++++ RECORDS PROVIDED

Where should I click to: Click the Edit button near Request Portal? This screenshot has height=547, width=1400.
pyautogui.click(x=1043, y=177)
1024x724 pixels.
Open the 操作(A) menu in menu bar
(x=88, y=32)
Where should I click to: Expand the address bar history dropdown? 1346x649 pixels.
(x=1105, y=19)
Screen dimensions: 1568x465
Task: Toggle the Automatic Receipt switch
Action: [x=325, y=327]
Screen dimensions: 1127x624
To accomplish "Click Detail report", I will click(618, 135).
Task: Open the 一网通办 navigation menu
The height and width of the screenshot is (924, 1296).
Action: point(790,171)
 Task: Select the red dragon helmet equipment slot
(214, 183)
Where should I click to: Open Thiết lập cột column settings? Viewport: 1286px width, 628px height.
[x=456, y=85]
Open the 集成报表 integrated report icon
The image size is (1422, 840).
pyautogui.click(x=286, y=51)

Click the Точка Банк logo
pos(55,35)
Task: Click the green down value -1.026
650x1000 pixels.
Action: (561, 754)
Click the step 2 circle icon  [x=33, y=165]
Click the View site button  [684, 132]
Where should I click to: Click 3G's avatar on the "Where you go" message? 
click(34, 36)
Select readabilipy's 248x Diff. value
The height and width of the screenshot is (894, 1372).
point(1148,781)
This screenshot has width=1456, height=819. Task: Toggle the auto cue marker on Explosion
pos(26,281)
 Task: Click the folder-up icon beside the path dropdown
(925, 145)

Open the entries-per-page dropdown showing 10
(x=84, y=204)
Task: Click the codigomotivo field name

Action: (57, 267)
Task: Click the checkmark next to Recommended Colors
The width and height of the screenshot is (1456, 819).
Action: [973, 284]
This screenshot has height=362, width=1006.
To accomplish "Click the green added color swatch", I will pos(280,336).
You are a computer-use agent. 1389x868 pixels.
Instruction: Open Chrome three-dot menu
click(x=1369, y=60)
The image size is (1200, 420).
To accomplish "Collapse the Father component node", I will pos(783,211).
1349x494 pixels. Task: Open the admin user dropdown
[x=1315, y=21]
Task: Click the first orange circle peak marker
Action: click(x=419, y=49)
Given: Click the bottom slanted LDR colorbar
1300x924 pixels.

++++++++

▸ **WHAT TO WORK ON**
Rewrite the records above with "dropdown" changed to "drop-down" wherever it occurs, keeping everything else the same.

▸ **CORRECT RESULT**
Where should I click to: Click the Edit button near Request Portal? This screenshot has height=547, width=1400.
pyautogui.click(x=1043, y=177)
1024x724 pixels.
Open the 操作(A) menu in menu bar
(x=88, y=32)
Where should I click to: Expand the address bar history drop-down? 1346x649 pixels.
(x=1105, y=19)
Screen dimensions: 1568x465
Task: Toggle the Automatic Receipt switch
Action: [x=325, y=327]
Screen dimensions: 1127x624
To accomplish "Click Detail report", I will click(618, 135).
Task: Open the 一网通办 navigation menu
The height and width of the screenshot is (924, 1296).
Action: point(790,171)
 Task: Select the red dragon helmet equipment slot
(214, 183)
Where should I click to: Open Thiết lập cột column settings? Viewport: 1286px width, 628px height.
[x=456, y=85]
Open the 集成报表 integrated report icon
The image size is (1422, 840).
pyautogui.click(x=286, y=51)

Click the Точка Банк logo
pos(55,35)
Task: Click the green down value -1.026
650x1000 pixels.
Action: (561, 754)
Click the step 2 circle icon  [x=33, y=165]
Click the View site button  [684, 132]
Where should I click to: Click 3G's avatar on the "Where you go" message? 
click(34, 36)
Select readabilipy's 248x Diff. value
The height and width of the screenshot is (894, 1372).
point(1148,781)
This screenshot has width=1456, height=819. Task: Toggle the auto cue marker on Explosion
pos(26,281)
 Task: Click the folder-up icon beside the path drop-down
(925, 145)

Open the entries-per-page drop-down showing 10
(x=84, y=204)
Task: Click the codigomotivo field name

Action: (57, 267)
Task: Click the checkmark next to Recommended Colors
The width and height of the screenshot is (1456, 819).
Action: [973, 284]
This screenshot has height=362, width=1006.
To accomplish "Click the green added color swatch", I will pos(280,336).
You are a computer-use agent. 1389x868 pixels.
Instruction: Open Chrome three-dot menu
click(x=1369, y=60)
The image size is (1200, 420).
To accomplish "Collapse the Father component node", I will pos(783,211).
1349x494 pixels. Task: Open the admin user drop-down
[x=1315, y=21]
Task: Click the first orange circle peak marker
Action: click(x=419, y=49)
Given: Click the bottom slanted LDR colorbar
1300x924 pixels.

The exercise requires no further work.